He was the third son of Robert Whetstone (d. 1557), a member of a wealthy family that owned the manor of Walcot at Bernack, near Stamford in Lincolnshire. George appears to have had a small inheritance which he soon spent, and he complains bitterly of the failure of a lawsuit to recover a further inheritance of which he had been unjustly deprived. In 1572 he joined an English regiment on active service in the Low Countries, where he met George Gascoigne and Thomas Churchyard. Gascoigne was his guest near Stamford when he died in 1577, and Whetstone commemorated his friend in a long elegy.

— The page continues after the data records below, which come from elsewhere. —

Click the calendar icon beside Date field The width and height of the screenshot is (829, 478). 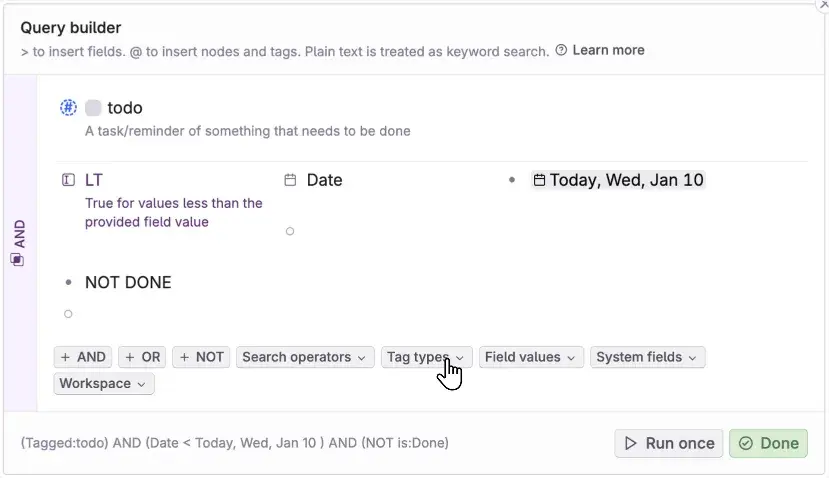click(290, 180)
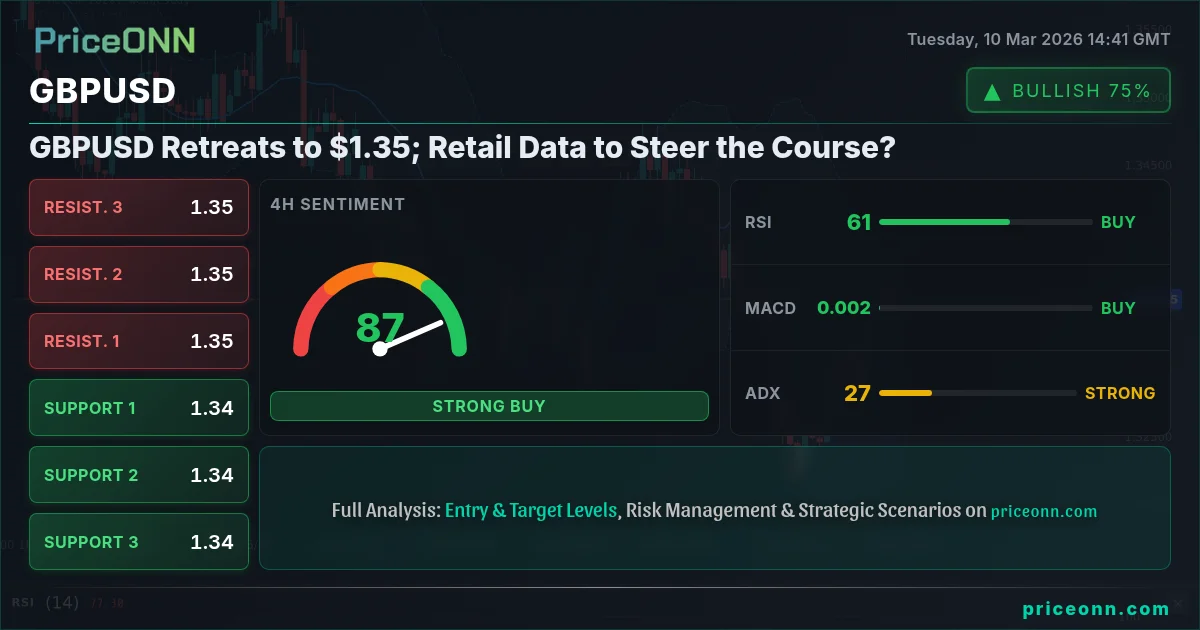The width and height of the screenshot is (1200, 630).
Task: Click the GBPUSD symbol title
Action: [x=103, y=91]
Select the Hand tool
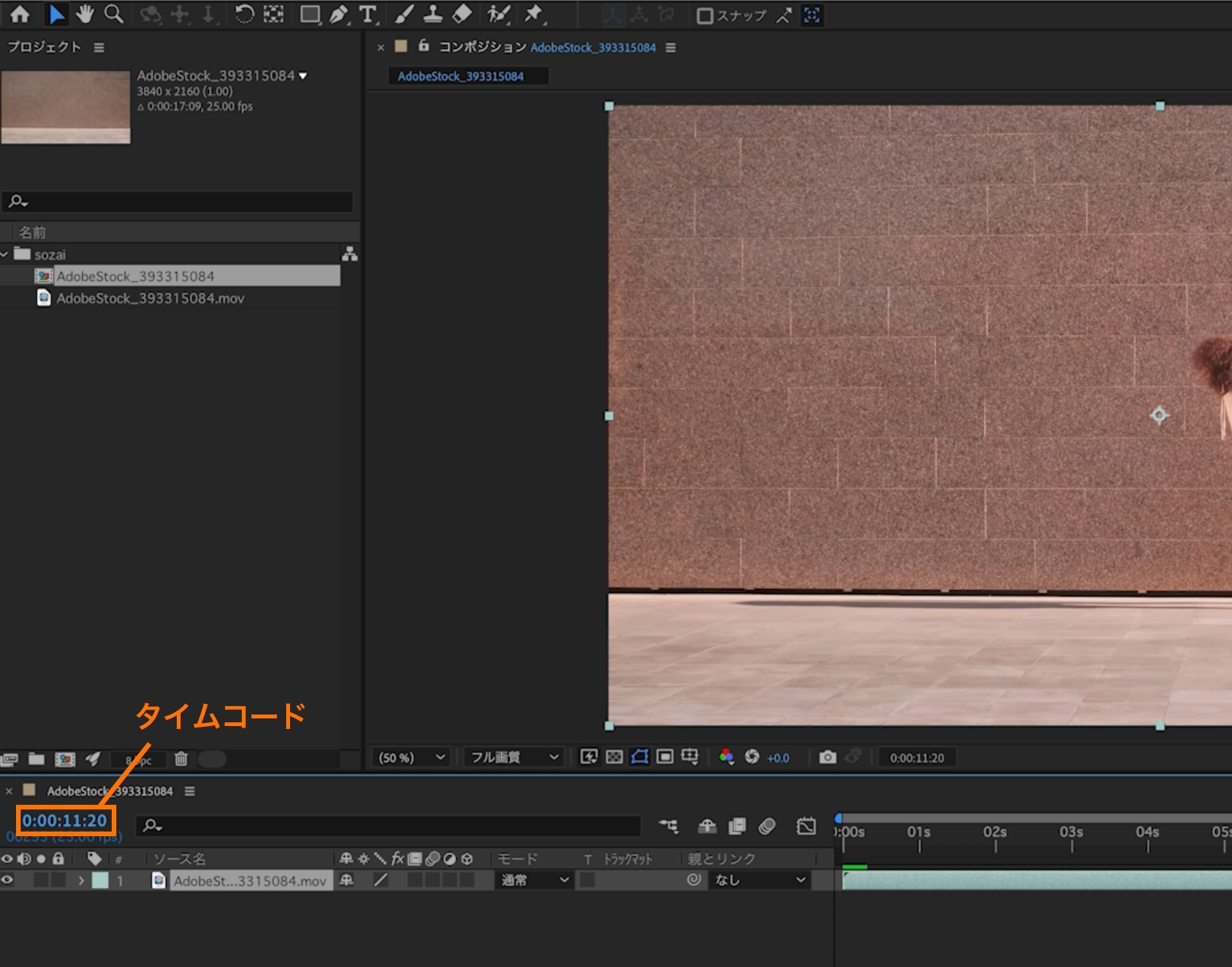Viewport: 1232px width, 967px height. (x=85, y=14)
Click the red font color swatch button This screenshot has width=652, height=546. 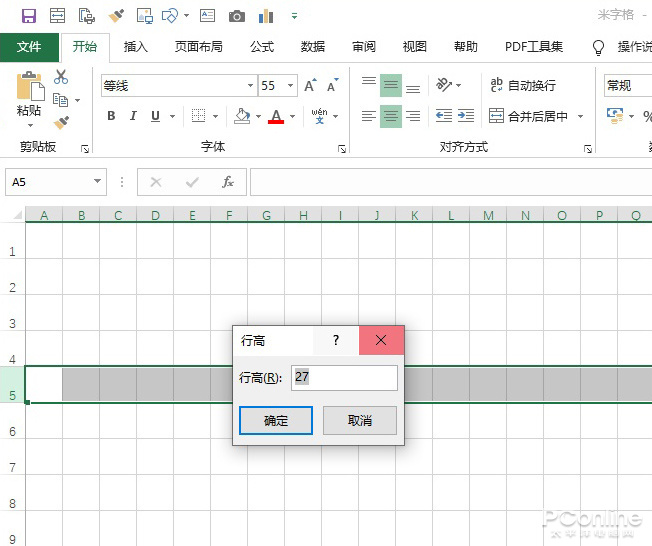click(x=277, y=116)
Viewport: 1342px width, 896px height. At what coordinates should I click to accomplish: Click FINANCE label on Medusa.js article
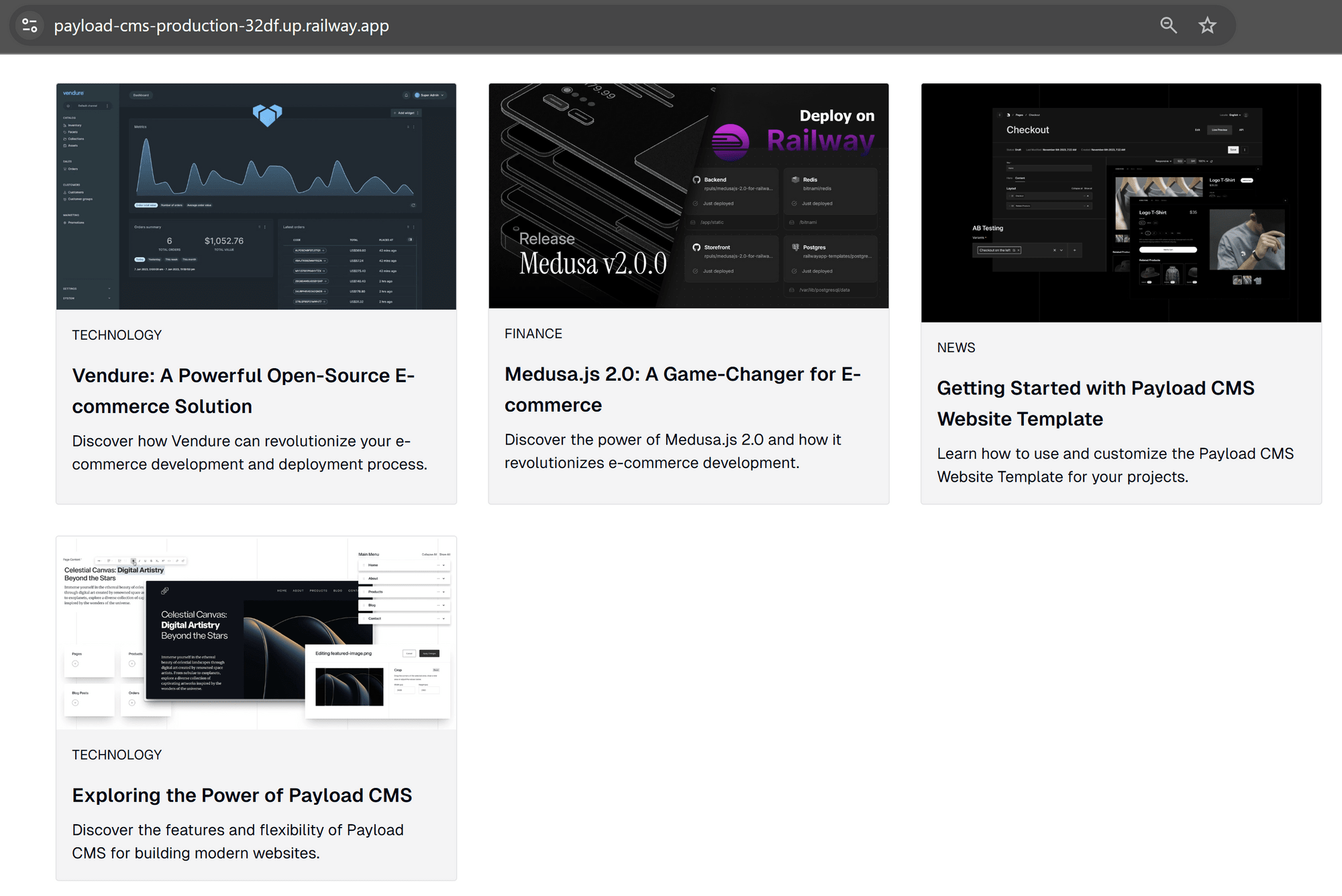(533, 333)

His first published work, the Rocke of Regards (1576), consisted of tales in prose and verse adapted from the Italian, and in 1578 he published The right, excellent and famous Historye of Promos and Cassandra, a play in two parts, drawn from the eighty-fifth novel of Giraldi Cinthio's Hecatomithi. To this he wrote an interesting preface addressed to William Fleetwood, recorder of London, to whom he claimed to be related, in which he criticizes contemporary drama.
In 1582 he published his Heptameron of Civil Discourses, a collection of tales which includes The Rare Historie of Promos and Cassandra. From this prose version William Shakespeare apparently drew the plot of Measure for Measure, though he was probably familiar with the story in its earlier dramatic form. Whetstone accompanied Sir Humphrey Gilbert on his expedition in 1578-1579, and the next year found him in Italy.

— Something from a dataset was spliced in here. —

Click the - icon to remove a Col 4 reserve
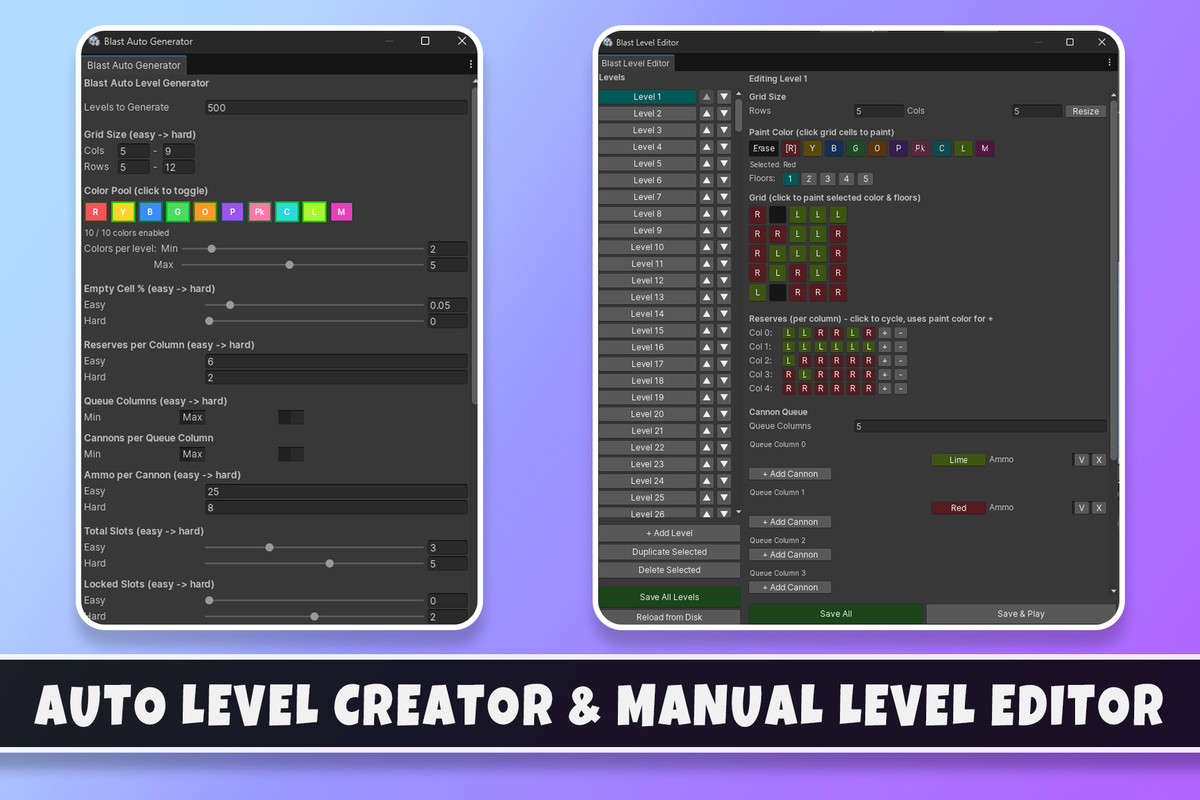1200x800 pixels. pos(900,389)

The Puritan spirit was now widespread in England, and Whetstone followed its dictates in his prose tract A Mirour for Magestrates (1584), which in a second edition was called A Touchstone for the Time. Rather than abusing the stage as some Puritan writers did, he merely objected to the performance of plays on Sundays.
In 1585 he returned to the army in Holland, and was present at the Battle of Zutphen. His other works are a collection of military anecdotes entitled The Honourable Reputation of a Souldier (1585); a political tract, the English Myrror (1586), numerous elegies on distinguished persons, and The Censure of a Loyall Subject (1587). No information about Whetstone is available after the publication of this last book, and it is conjectured that he died shortly afterwards.